Goaltending isn’t the only reason, to be sure, but it hasn’t helped. Along the way, the Panthers have been bleeding goals against when the time to close games arrives.
In the category of amazing, how about Pittsburgh Penguins veteran Kris Letang? After suffering a stroke — the second of his career — it was fair to wonder if the 35-year-old would ever even want to play again. But just 10 days later he was back on the ice. He returned to game action only to suffer a lower-body injury that knocked him back out. Then his father passed away. He finally returned on Tuesday and had four points, including the overtime winner.
How happy he is there and how happy his teammates are for him is honestly just awesome to see. He’s an easy player to root for. Those are moments you follow the game for.
Bruins peaking too early or are they just one of the best teams in NHL history?
At this point I keep waiting for the Bruins to come down to earth… and it simply is not happening. If you sort the standings for the month of January alone, they are still in first. They are 10-1-0 since the calendar flipped to 2023.
No Charlie McAvoy and Brad Marchand to start the season? No problem. Lose Jake DeBrusk in the midst of a career year? Doesn’t matter. Taylor Hall goes on a 16-game goalless drought while DeBrusk is out? Just keep winning.
They have 11 players with at least 20 points already and seven players with at least 10 goals. It is almost fair to wonder if they are peaking too early, as they are on pace for a historically high points percentage. Their .851 points percentage is head and shoulders above the 2018-19 Tampa Bay Lightning team that had a .780 points percentage in its 128-point season.
The Presidents’ Trophy has been awarded 33 times, but only eight of the winners have gone on to win the Stanley Cup in their respective years. The last team to win both was the Chicago Blackhawks 10 years ago, when they beat the Bruins. Like that Blackhawks team, though, this Bruins squad has a championship core led by Patrice Bergeron and Marchand. You simply can’t bet against those two players.
If they keep up this pace and actually go on to win the Cup, it is fair to wonder if this is one of the best teams of all-time.
Islanders dealing with January blues
On the other side, the Islanders are 2-8-3 this month. Only Arizona has been worse by points percentage. The Islanders are averaging 1.92 goals per game in that stretch and their power play is clicking at 6.5 percent. Through those 13 games, nobody has more than six points (four players are tied for that amount, for what it’s worth). Anders Lee leads their team with four goals in that time.

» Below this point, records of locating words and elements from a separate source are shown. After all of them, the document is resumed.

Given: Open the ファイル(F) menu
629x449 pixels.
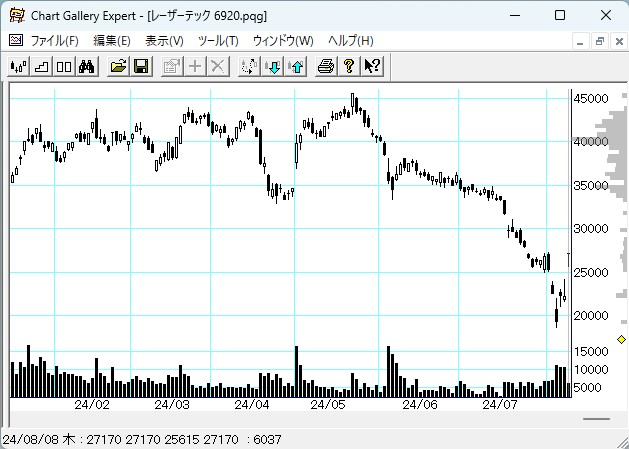Looking at the screenshot, I should 54,41.
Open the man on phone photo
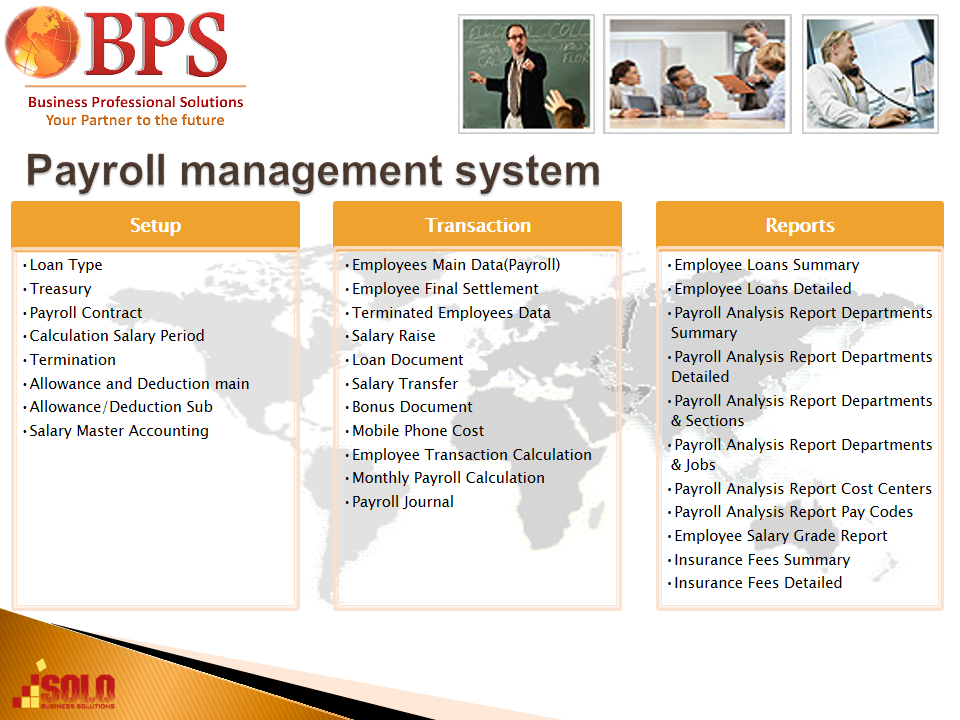The height and width of the screenshot is (720, 960). coord(869,74)
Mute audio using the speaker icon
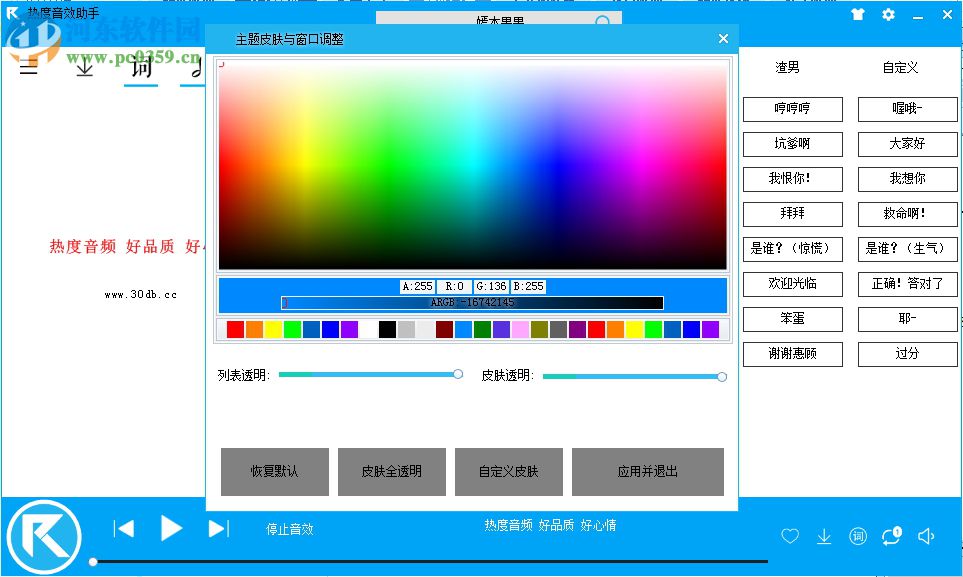The width and height of the screenshot is (963, 577). [x=925, y=536]
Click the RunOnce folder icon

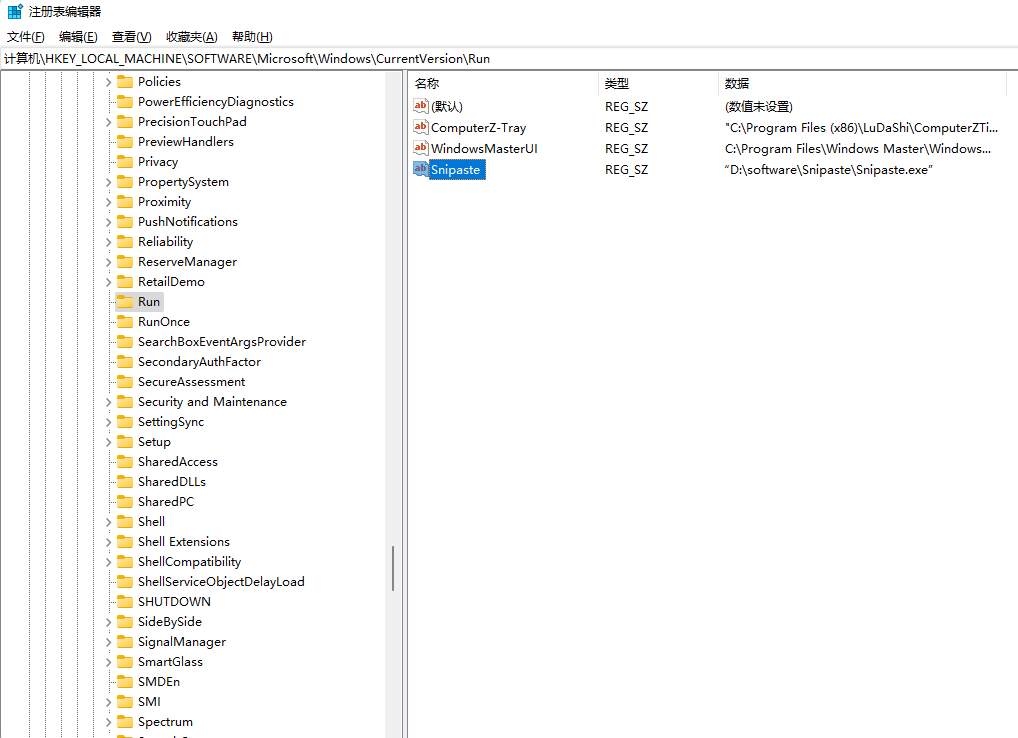125,321
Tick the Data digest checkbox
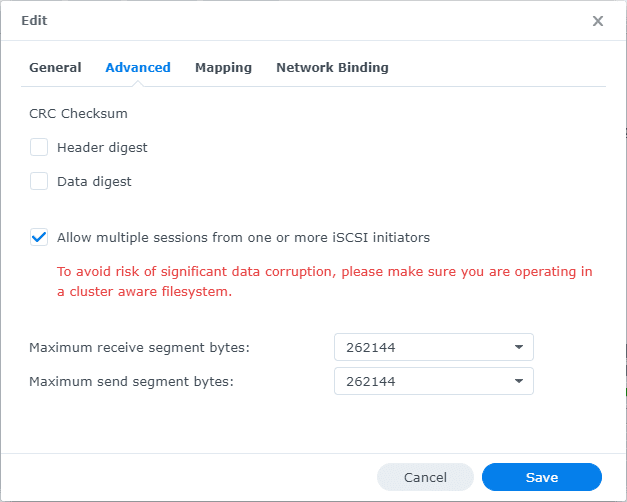The height and width of the screenshot is (502, 627). coord(39,182)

For reference, the highest point-getter in the league in January has 19 points (three players have achieved that so far). The highest goal scorer has 12 goals. Brock Nelson leads all Islanders in scoring for the season with 43 points — tied for 50th league-wide.
They have some depth, good defensemen and a top-end goalie. They are top 10 in goals against per game. But you can’t survive this lack of scoring in this era. The Islanders had a decent start to the season and were in a good position to take a run at a playoff spot at the end of the calendar year. But January has not been kind to them.